For almost two days, Yemen’s capital of Sanaa has returned to its normal self. Children set off fire crackers in the dusty streets, souks heave with men haggling over bags of qat leaves, the stimulant chewed like tobacco for several hours a day. The city has eagerly welcomed the respite from a tumultuous, and perhaps decisive, week of bloodshed.
But the city remains a tinderbox of sand-bagged buildings and myriad checkpoints manned by wary soldiers. Yemenis are muddling on without a political solution that would ease flaring tensions, which risk pushing the country into civil war. Of particular concern is the entry of Mohsen's troops into the fray.
Since defecting in March, Mohsen – who is rarely referred to by his last name of Ahmar to avoid confusion with a powerful family here by the same name – and his troops have largely operated behind the scenes. Eager to appear as protectors and not protesters, they confined themselves to setting up and manning sandbagged entrances to Change Square. But the events of the past week have shifted the dynamic.
Mohsen’s troops are now fully intermixed with the protesters; cruising through the camp in the back of armored vehicles, chewing qat in protester’s tents, even being treated alongside injured protesters in the nearby field hospital. Initial doubt over whether the renegade troops would aid their cause has largely been replaced by the prevailing attitude that they are the “heroes and vanguards” of the revolution.
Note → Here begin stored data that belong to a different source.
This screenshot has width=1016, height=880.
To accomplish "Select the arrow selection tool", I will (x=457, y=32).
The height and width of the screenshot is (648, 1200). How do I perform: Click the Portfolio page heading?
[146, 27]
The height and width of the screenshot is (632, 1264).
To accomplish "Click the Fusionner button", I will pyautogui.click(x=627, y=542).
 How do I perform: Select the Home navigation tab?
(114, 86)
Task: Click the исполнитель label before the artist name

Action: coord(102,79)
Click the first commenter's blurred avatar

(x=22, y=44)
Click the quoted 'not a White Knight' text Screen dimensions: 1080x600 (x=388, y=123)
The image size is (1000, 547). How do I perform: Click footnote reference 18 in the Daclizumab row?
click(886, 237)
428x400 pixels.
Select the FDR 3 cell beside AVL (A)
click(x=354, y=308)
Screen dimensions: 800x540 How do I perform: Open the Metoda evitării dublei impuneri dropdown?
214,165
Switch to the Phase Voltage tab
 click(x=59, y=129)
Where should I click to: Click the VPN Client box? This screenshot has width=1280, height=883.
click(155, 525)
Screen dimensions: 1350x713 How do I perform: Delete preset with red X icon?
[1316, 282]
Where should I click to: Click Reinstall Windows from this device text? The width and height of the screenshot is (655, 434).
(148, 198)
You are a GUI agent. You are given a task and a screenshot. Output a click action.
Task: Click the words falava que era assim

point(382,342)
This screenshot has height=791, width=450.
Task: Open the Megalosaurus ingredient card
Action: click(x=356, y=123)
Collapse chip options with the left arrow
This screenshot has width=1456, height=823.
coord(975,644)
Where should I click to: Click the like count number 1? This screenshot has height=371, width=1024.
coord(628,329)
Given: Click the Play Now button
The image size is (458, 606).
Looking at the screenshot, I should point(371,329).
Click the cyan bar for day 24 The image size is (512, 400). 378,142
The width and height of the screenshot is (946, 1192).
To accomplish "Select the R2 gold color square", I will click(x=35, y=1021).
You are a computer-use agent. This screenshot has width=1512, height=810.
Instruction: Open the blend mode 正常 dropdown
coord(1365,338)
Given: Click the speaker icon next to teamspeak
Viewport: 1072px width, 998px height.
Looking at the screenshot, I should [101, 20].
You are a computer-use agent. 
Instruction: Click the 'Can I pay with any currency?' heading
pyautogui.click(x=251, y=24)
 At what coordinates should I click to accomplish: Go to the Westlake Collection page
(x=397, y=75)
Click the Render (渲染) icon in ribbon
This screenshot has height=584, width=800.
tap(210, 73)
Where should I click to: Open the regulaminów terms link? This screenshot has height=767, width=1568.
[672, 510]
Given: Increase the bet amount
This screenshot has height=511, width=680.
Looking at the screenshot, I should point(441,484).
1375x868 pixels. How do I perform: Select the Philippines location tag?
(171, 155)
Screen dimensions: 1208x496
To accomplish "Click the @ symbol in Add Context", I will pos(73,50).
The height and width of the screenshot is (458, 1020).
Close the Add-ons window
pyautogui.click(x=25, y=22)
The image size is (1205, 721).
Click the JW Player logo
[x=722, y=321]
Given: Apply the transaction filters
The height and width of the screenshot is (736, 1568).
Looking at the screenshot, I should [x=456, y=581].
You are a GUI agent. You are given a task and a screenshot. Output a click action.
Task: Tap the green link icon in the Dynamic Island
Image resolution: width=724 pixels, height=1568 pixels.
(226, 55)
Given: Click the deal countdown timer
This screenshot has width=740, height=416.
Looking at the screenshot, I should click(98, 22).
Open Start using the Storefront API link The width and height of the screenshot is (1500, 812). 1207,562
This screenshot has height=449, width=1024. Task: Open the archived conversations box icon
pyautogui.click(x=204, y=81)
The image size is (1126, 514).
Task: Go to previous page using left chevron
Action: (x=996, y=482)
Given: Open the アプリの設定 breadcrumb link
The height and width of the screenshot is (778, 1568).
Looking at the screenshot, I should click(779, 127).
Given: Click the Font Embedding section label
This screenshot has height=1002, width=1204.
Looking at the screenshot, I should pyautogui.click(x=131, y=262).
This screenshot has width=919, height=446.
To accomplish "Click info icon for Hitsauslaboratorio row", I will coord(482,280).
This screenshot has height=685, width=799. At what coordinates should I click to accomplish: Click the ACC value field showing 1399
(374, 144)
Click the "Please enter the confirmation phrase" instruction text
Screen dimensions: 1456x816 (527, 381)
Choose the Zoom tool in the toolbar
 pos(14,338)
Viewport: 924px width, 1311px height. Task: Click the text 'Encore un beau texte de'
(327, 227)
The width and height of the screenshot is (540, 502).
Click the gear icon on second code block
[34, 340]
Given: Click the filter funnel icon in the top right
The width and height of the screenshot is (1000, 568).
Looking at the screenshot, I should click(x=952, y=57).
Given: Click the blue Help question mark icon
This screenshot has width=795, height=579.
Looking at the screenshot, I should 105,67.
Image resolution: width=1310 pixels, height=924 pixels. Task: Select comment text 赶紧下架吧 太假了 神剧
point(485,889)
“In an ideal world we wouldn’t need the firqa [Mohsen's troops] but now it’s different, it’s clear to us now that without them we’d be slaughtered,” a young protester leader named Adel told the Monitor on Monday. The fear remains though that their increasingly active role may help justify an even tougher crackdown by the regime on the basis they are fighting armed groups and not civilian demonstrators.